Area Forecast Discussion
National Weather Service Quad Cities IA IL
354 AM CDT Sun Oct 23 2016

Issued at 340 AM CDT Sun Oct 23 2016

Clear and calm conditions were observed across E Iowa/NW Illinois
so far tonight. Temps similar to last night in the upper 30s to
middle 40s for the majority of observing stations. SPC mesoanalysis
had a sfc low over east-central North Dakota and a NW wind shift
entering into E South Dakota.


.SHORT TERM...(Today and Tonight)
ISSUED AT 340 AM CDT Sun Oct 23 2016

Today...Warm and breezy day ahead in the lower to middle 70s. A
fast moving mid-level vorticity max/clipper system forecast to
race through the Western Great Lakes, pulling warmer air
northeastward - made evident by a ~15 C 850mb thermal ridge. Sfc
winds will shift from WSW to NW during the afternoon as a cold
front moves through. The atmosphere is extremely dry behind the
front. Forecast PWATs are only near 0.25 inches! As could be
expected, forecast soundings display an exceptionally dry profile
and good boundary layer mixing.

Dewpoints and Winds: Usually in these meteorological setups,
models do not mix the sfc dewpoints low enough or develop gusty
enough winds. For dewpoints, went below SuperBlend values and
felt the CONSShort was trending things in the right direction -
dropping values into the lower 40s/upper 30s by mid afternoon.
For winds, have gusts of 20-30 mph out of the NW.

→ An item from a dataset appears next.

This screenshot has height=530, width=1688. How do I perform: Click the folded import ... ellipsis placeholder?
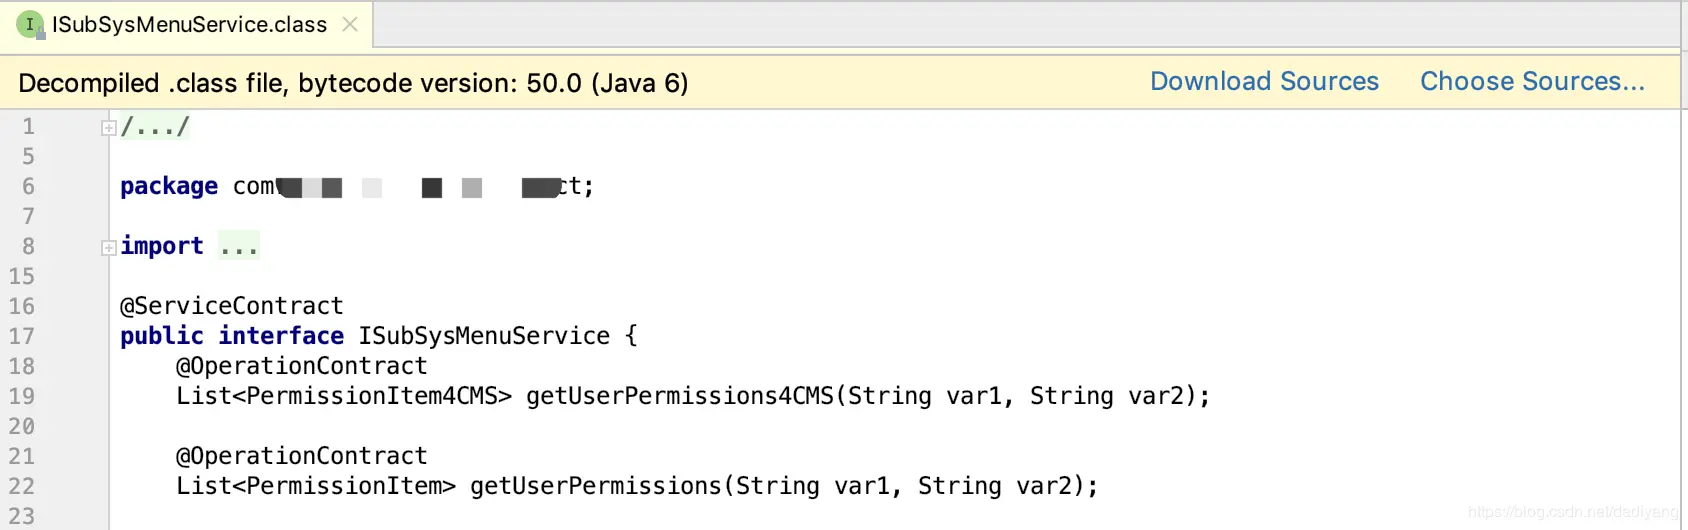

Fire Weather: It is worth a mention that, while not terribly
high, there is an elevated risk for crop field fire starts due to
the lower afternoon RH near 30-35%. And if fires were to ignite,
they would spread quickly in the gusty winds.

Tonight...Seasonally cool in the upper 30s/lower 40s on avg. Sfc
high pressure builds in immediately on the heels of the exiting
cold front. Uttech

.LONG TERM...(Monday through Saturday)
ISSUED AT 340 AM CDT Sun Oct 23 2016

Confidence remains high on storm system to impact the region around
midweek, with uncertainties still on track with impact to
precipitation amounts/location and also temperatures.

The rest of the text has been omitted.